## Exercise objective
Please write out the listing below again in its exact form.

## Data for processing
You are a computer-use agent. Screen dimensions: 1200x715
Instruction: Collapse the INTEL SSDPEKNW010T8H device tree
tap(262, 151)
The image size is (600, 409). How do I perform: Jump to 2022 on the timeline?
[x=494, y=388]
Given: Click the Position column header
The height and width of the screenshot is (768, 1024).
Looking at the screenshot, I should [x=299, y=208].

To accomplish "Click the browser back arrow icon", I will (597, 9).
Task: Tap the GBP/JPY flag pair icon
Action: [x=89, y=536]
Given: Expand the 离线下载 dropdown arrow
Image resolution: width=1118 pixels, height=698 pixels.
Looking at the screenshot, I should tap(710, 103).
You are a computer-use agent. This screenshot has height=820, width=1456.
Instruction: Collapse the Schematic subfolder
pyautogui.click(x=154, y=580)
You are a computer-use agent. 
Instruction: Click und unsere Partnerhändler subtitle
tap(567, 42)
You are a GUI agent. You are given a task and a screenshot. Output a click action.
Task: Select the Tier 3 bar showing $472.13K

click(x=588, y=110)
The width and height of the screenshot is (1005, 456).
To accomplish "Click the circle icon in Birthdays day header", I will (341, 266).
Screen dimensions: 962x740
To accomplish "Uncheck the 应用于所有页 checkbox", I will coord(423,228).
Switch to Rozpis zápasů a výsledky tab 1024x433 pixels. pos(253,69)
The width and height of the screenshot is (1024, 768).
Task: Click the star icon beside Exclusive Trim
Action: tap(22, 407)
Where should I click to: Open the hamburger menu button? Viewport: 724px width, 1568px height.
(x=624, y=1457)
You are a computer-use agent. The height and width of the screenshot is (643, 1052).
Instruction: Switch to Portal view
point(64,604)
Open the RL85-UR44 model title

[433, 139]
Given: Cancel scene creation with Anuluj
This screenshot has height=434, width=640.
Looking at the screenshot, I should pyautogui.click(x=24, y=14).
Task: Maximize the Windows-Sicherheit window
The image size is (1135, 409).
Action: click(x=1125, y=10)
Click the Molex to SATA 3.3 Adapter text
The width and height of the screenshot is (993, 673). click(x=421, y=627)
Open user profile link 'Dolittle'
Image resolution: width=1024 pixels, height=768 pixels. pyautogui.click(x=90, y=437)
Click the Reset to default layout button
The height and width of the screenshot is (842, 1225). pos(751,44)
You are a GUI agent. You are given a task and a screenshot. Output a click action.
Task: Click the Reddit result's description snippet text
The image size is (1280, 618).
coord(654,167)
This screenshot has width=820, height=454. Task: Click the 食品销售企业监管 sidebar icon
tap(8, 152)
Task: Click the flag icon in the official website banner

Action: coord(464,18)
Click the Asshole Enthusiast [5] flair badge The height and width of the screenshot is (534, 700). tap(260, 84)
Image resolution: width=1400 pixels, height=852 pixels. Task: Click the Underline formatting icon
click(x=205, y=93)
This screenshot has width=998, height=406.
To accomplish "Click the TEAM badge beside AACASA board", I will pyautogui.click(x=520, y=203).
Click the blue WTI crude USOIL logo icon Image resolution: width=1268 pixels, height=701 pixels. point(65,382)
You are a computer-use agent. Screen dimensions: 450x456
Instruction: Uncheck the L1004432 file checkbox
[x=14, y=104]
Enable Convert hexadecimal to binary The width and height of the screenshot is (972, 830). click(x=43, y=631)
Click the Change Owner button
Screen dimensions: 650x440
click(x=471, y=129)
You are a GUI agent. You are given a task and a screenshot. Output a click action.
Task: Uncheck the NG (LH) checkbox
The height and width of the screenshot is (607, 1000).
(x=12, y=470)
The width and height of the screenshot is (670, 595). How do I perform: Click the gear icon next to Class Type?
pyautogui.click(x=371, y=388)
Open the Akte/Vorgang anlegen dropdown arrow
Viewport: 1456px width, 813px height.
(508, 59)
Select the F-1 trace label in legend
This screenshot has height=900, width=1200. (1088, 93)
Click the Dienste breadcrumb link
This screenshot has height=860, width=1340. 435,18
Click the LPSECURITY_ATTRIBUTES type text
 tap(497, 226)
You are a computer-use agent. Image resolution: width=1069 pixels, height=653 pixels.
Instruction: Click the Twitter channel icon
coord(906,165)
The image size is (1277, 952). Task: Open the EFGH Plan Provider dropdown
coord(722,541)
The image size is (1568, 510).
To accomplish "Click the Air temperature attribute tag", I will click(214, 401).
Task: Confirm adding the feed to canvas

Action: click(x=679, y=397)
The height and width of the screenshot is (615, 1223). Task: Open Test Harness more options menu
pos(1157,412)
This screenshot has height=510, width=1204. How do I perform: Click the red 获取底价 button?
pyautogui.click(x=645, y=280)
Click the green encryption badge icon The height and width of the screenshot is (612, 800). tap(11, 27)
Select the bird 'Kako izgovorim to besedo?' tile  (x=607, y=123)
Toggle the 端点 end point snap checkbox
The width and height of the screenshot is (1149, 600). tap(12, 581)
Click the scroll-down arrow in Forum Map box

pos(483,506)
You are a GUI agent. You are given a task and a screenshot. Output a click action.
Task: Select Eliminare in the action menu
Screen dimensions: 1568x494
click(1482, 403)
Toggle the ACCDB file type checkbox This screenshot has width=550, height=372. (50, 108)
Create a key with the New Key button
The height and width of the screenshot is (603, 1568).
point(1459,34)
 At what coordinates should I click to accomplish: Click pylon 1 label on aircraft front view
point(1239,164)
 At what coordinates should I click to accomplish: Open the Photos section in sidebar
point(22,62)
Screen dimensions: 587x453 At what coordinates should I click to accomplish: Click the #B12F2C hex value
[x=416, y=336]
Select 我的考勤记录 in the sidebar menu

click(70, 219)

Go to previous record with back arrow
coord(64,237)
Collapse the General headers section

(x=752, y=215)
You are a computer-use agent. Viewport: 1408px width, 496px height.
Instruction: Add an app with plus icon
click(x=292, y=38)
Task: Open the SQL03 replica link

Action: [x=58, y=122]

## Answer to this exercise
You are a computer-use agent. Screen dimensions: 1200x715
Instruction: Collapse the INTEL SSDPEKNW010T8H device tree
tap(262, 151)
The image size is (600, 409). How do I perform: Jump to 2022 on the timeline?
[x=494, y=388]
Given: Click the Position column header
The height and width of the screenshot is (768, 1024).
Looking at the screenshot, I should [x=299, y=208].

To accomplish "Click the browser back arrow icon", I will (597, 9).
Task: Tap the GBP/JPY flag pair icon
Action: [x=89, y=536]
Given: Expand the 离线下载 dropdown arrow
Image resolution: width=1118 pixels, height=698 pixels.
Looking at the screenshot, I should tap(710, 103).
You are a computer-use agent. This screenshot has height=820, width=1456.
Instruction: Collapse the Schematic subfolder
pyautogui.click(x=154, y=580)
You are a computer-use agent. 
Instruction: Click und unsere Partnerhändler subtitle
tap(567, 42)
You are a GUI agent. You are given a task and a screenshot. Output a click action.
Task: Select the Tier 3 bar showing $472.13K

click(x=588, y=110)
The width and height of the screenshot is (1005, 456).
To accomplish "Click the circle icon in Birthdays day header", I will (341, 266).
Screen dimensions: 962x740
To accomplish "Uncheck the 应用于所有页 checkbox", I will coord(423,228).
Switch to Rozpis zápasů a výsledky tab 1024x433 pixels. pos(253,69)
The width and height of the screenshot is (1024, 768).
Task: Click the star icon beside Exclusive Trim
Action: tap(22, 407)
Where should I click to: Open the hamburger menu button? Viewport: 724px width, 1568px height.
(x=624, y=1457)
You are a computer-use agent. The height and width of the screenshot is (643, 1052).
Instruction: Switch to Portal view
point(64,604)
Open the RL85-UR44 model title

[433, 139]
Given: Cancel scene creation with Anuluj
This screenshot has height=434, width=640.
Looking at the screenshot, I should pyautogui.click(x=24, y=14).
Task: Maximize the Windows-Sicherheit window
The image size is (1135, 409).
Action: click(x=1125, y=10)
Click the Molex to SATA 3.3 Adapter text
The width and height of the screenshot is (993, 673). click(x=421, y=627)
Open user profile link 'Dolittle'
Image resolution: width=1024 pixels, height=768 pixels. pyautogui.click(x=90, y=437)
Click the Reset to default layout button
The height and width of the screenshot is (842, 1225). pos(751,44)
You are a GUI agent. You are given a task and a screenshot. Output a click action.
Task: Click the Reddit result's description snippet text
The image size is (1280, 618).
coord(654,167)
This screenshot has width=820, height=454. Task: Click the 食品销售企业监管 sidebar icon
tap(8, 152)
Task: Click the flag icon in the official website banner

Action: coord(464,18)
Click the Asshole Enthusiast [5] flair badge The height and width of the screenshot is (534, 700). tap(260, 84)
Image resolution: width=1400 pixels, height=852 pixels. Task: Click the Underline formatting icon
click(x=205, y=93)
This screenshot has width=998, height=406.
To accomplish "Click the TEAM badge beside AACASA board", I will pyautogui.click(x=520, y=203).
Click the blue WTI crude USOIL logo icon Image resolution: width=1268 pixels, height=701 pixels. point(65,382)
You are a computer-use agent. Screen dimensions: 450x456
Instruction: Uncheck the L1004432 file checkbox
[x=14, y=104]
Enable Convert hexadecimal to binary The width and height of the screenshot is (972, 830). click(x=43, y=631)
Click the Change Owner button
Screen dimensions: 650x440
click(x=471, y=129)
You are a GUI agent. You are given a task and a screenshot. Output a click action.
Task: Uncheck the NG (LH) checkbox
The height and width of the screenshot is (607, 1000).
(x=12, y=470)
The width and height of the screenshot is (670, 595). How do I perform: Click the gear icon next to Class Type?
pyautogui.click(x=371, y=388)
Open the Akte/Vorgang anlegen dropdown arrow
Viewport: 1456px width, 813px height.
(508, 59)
Select the F-1 trace label in legend
This screenshot has height=900, width=1200. (1088, 93)
Click the Dienste breadcrumb link
This screenshot has height=860, width=1340. 435,18
Click the LPSECURITY_ATTRIBUTES type text
 tap(497, 226)
You are a computer-use agent. Image resolution: width=1069 pixels, height=653 pixels.
Instruction: Click the Twitter channel icon
coord(906,165)
The image size is (1277, 952). Task: Open the EFGH Plan Provider dropdown
coord(722,541)
The image size is (1568, 510).
To accomplish "Click the Air temperature attribute tag", I will click(214, 401).
Task: Confirm adding the feed to canvas

Action: click(x=679, y=397)
The height and width of the screenshot is (615, 1223). Task: Open Test Harness more options menu
pos(1157,412)
This screenshot has height=510, width=1204. How do I perform: Click the red 获取底价 button?
pyautogui.click(x=645, y=280)
Click the green encryption badge icon The height and width of the screenshot is (612, 800). tap(11, 27)
Select the bird 'Kako izgovorim to besedo?' tile  (x=607, y=123)
Toggle the 端点 end point snap checkbox
The width and height of the screenshot is (1149, 600). tap(12, 581)
Click the scroll-down arrow in Forum Map box

pos(483,506)
You are a GUI agent. You are given a task and a screenshot. Output a click action.
Task: Select Eliminare in the action menu
Screen dimensions: 1568x494
click(1482, 403)
Toggle the ACCDB file type checkbox This screenshot has width=550, height=372. (50, 108)
Create a key with the New Key button
The height and width of the screenshot is (603, 1568).
point(1459,34)
 At what coordinates should I click to accomplish: Click pylon 1 label on aircraft front view
point(1239,164)
 At what coordinates should I click to accomplish: Open the Photos section in sidebar
point(22,62)
Screen dimensions: 587x453 At what coordinates should I click to accomplish: Click the #B12F2C hex value
[x=416, y=336]
Select 我的考勤记录 in the sidebar menu

click(70, 219)

Go to previous record with back arrow
coord(64,237)
Collapse the General headers section

(x=752, y=215)
You are a computer-use agent. Viewport: 1408px width, 496px height.
Instruction: Add an app with plus icon
click(x=292, y=38)
Task: Open the SQL03 replica link

Action: [x=58, y=122]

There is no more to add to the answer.